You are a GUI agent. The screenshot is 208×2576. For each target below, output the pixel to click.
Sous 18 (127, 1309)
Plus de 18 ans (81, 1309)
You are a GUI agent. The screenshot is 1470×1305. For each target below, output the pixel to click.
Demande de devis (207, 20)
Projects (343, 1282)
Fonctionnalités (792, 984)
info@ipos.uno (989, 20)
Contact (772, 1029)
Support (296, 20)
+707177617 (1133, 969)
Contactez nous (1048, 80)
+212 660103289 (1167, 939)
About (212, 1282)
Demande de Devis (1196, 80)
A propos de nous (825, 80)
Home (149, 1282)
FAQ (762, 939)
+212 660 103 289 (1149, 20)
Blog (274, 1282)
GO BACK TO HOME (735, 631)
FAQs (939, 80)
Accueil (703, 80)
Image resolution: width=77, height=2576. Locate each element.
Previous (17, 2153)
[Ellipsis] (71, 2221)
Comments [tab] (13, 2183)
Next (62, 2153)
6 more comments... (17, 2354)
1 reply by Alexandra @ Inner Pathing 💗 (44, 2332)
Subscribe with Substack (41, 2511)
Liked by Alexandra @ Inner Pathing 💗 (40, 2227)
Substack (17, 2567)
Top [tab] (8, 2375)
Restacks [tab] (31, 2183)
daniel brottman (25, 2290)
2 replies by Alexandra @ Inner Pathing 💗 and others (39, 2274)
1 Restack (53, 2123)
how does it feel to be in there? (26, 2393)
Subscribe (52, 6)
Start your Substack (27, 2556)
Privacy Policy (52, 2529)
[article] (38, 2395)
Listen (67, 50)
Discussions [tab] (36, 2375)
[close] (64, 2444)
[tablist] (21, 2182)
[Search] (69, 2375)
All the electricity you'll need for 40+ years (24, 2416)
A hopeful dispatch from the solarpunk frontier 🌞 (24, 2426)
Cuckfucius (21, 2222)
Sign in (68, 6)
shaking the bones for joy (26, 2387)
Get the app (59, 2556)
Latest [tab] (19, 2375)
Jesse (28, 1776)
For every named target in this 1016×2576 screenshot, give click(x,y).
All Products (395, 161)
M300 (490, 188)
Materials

Problem details:
Output exactly the lines from the one with "Sign in (68, 6)" through the final line of the listing above.

Result for this task:
Sign in (68, 6)
shaking the bones for joy (26, 2387)
Get the app (59, 2556)
Latest [tab] (19, 2375)
Jesse (28, 1776)
For every named target in this 1016×2576 screenshot, give click(x,y).
All Products (395, 161)
M300 (490, 188)
Materials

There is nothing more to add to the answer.